Building Critical Knowledge of Neuroengineering: Sociology at the Test of Interdisciplinary Teaching

Tuesday, 8 July 2025: 01:30
Location: FSE034 (Faculty of Education Sciences (FSE))
Oral Presentation
Chiara BERTONE, University of Eastern Piedmont, Italy
Ester MICALIZZI, University of Torino, Italy
Eleonora ROSSERO, University of Torino, Italy
Valentina AGOSTINI, Politecnico di Torino, Italy
Sociological perspectives are increasingly being integrated into STEM education to provide students with a broader understanding of the historical, social and institutional conditions embedded in technologies and practices. Interdisciplinary teaching, however, implies a greater challenge: that of addressing the epistemic differences and power relations that characterise the disciplines involved. In the case of biomedical engineering, the focus of this paper, hegemonic positivist paradigms can turn interdisciplinarity into a form of colonisation. Thus, a constructivist approach to technoscientific knowledge, which for us was rooted in feminist epistemologies, is needed to support students in reflexively engaging with situated knowledges, and recognising epistemic injustices.

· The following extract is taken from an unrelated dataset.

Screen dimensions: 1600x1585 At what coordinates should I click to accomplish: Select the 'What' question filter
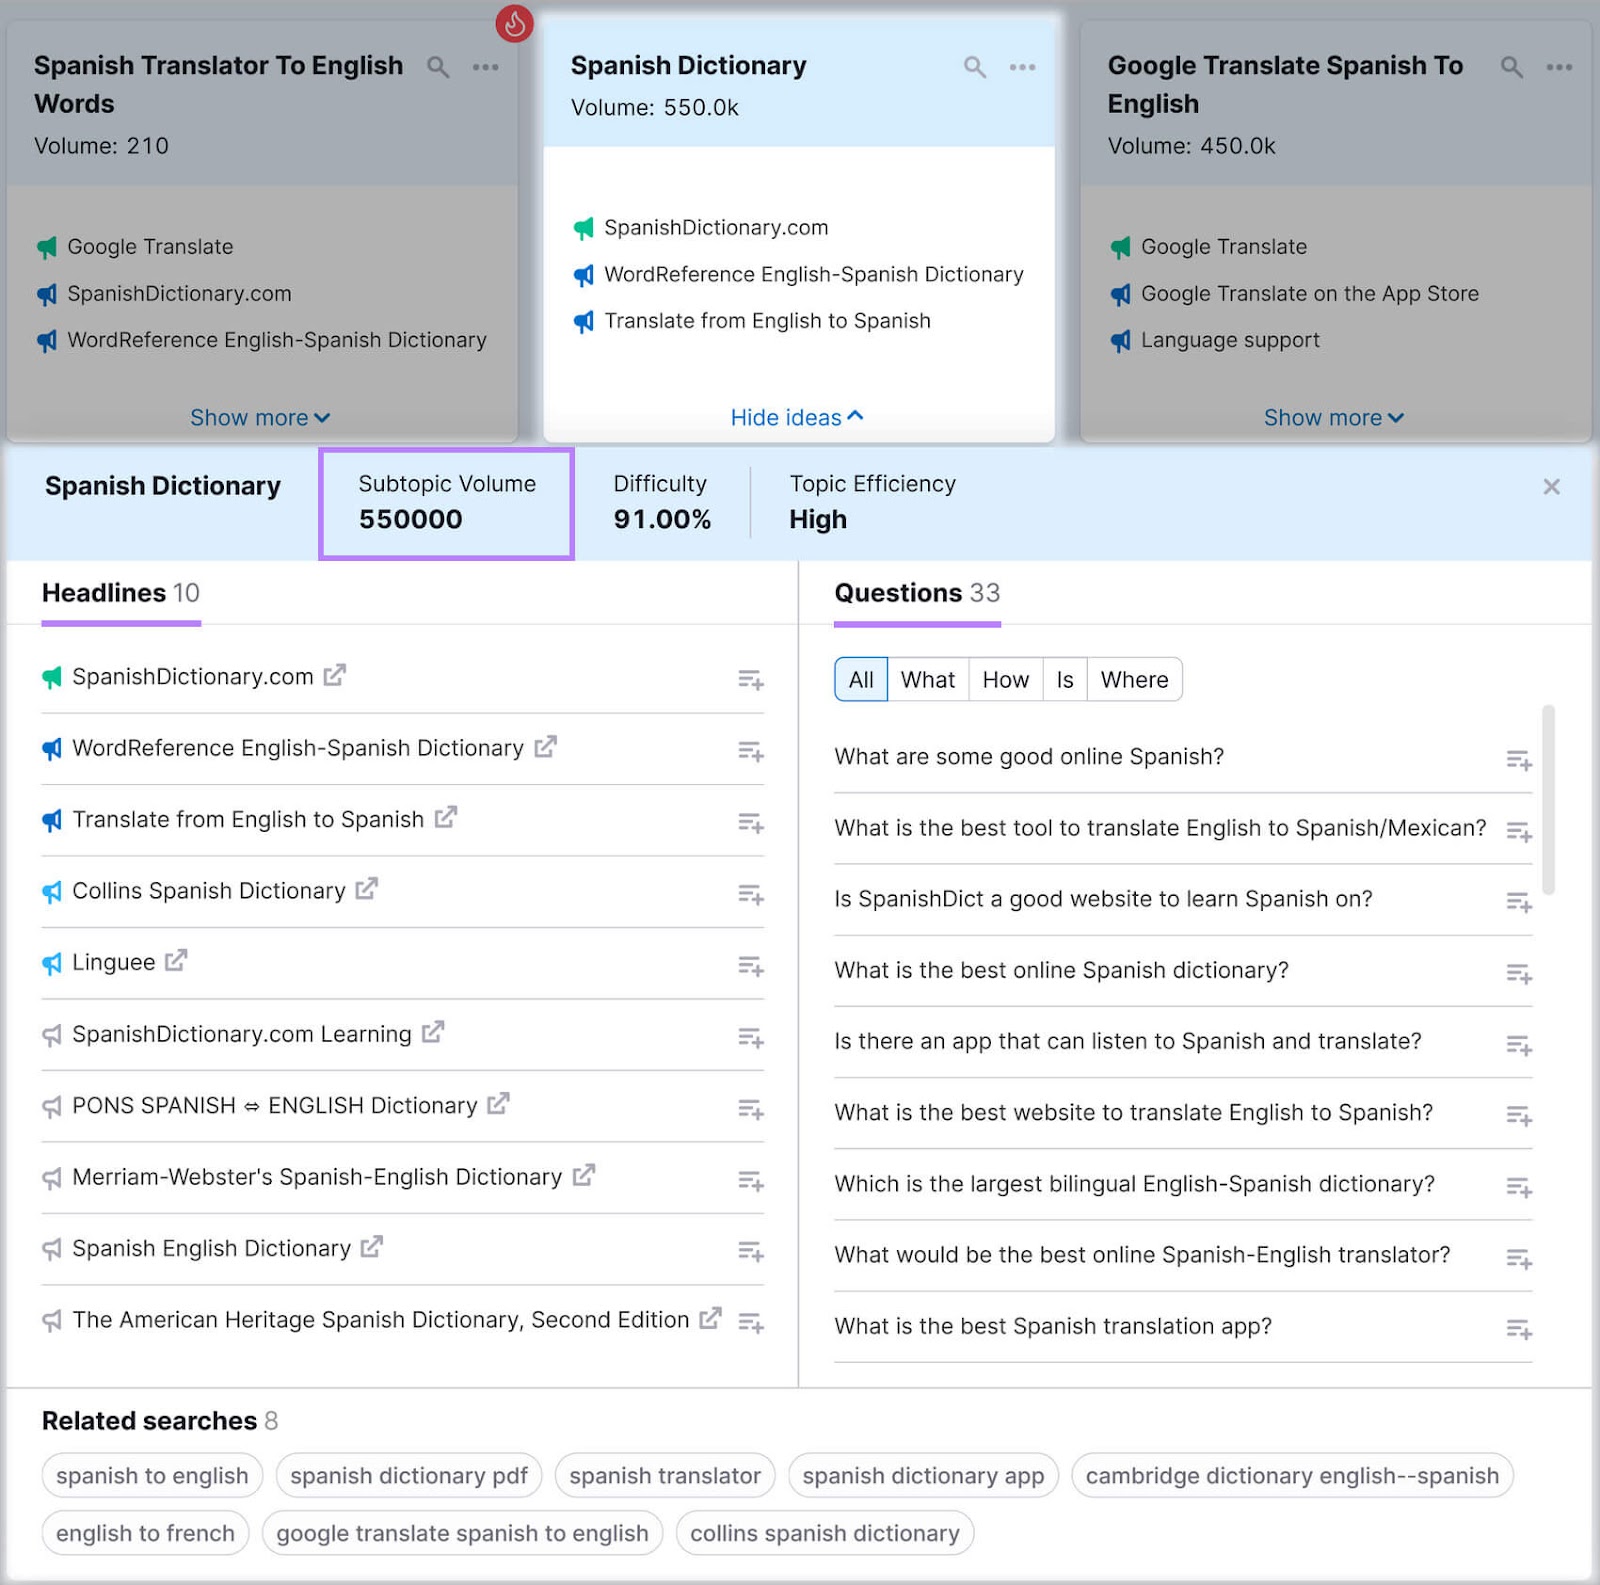(x=928, y=679)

Based on a three-year teaching experience in the course "Neuroengineering and Active Ageing", within the interdisciplinary initiative "Big Global Challenges" (Politecnico di Torino), the paper explores the integration between sociology and neuroengineering. The course consisted of lectures and group work designed to enable students to critically analyse neurotechnological devices through different disciplinary lenses. The number of participants ranged from 50 to 150 (30-40% international students).

To foster student reflexivity, the course pursued four main objectives: i) Historicising knowledge through a Foucauldian genealogy of neuroscience; ii) De-naturalising biomedical frameworks through the interactionist concept of medicalisation; iii) De-individualising the need for technological fixing through a historical materialist perspective on ableism; iv) Deconstructing techno-solutionist discourses around health data and technologies by analysing their non-neutrality and the way they reinforce existing social structures.

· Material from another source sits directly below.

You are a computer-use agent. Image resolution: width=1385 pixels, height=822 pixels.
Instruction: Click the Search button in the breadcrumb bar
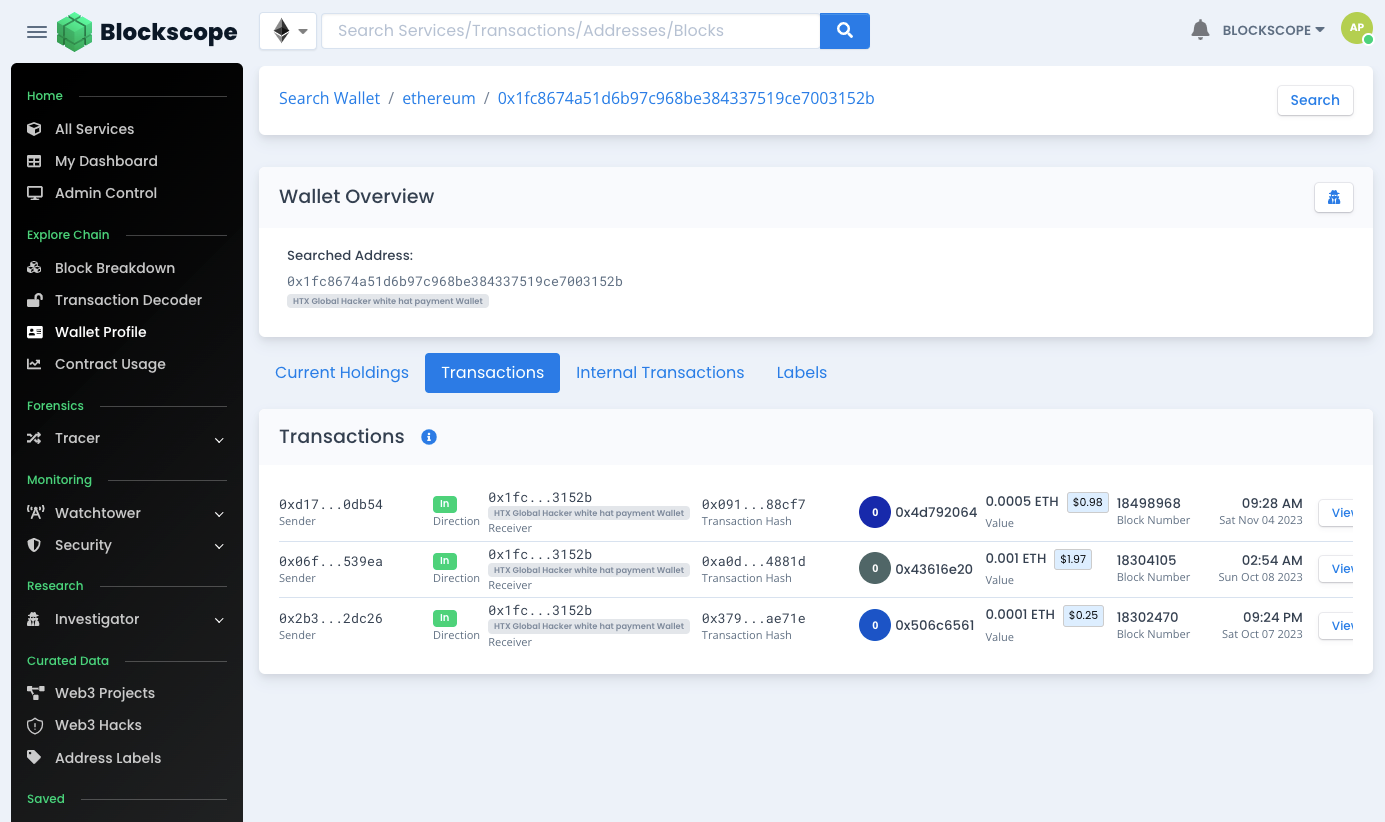click(1314, 100)
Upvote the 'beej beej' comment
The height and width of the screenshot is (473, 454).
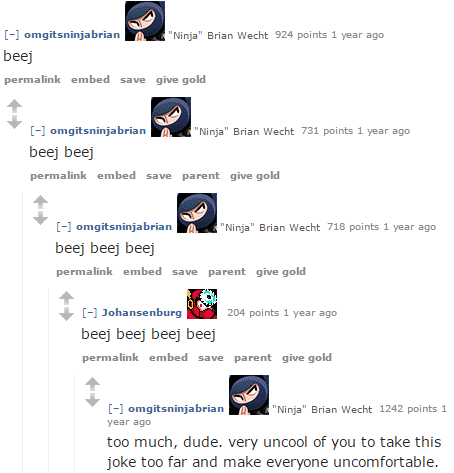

The paper provides insights into the learning process and its outcomes, based on the teachers' experiences, the students' feedback (questionnaire) and their essays. The course prompted reflections on normative models of functioning (ageing) bodies, their embeddedness in technology and the coloniality of biomedical knowledge. Nevertheless, some tensions emerged, and technosolutionism was sometimes restored to deal with the difficulty of imagining more just neurotechnological practices beyond capitalist realism.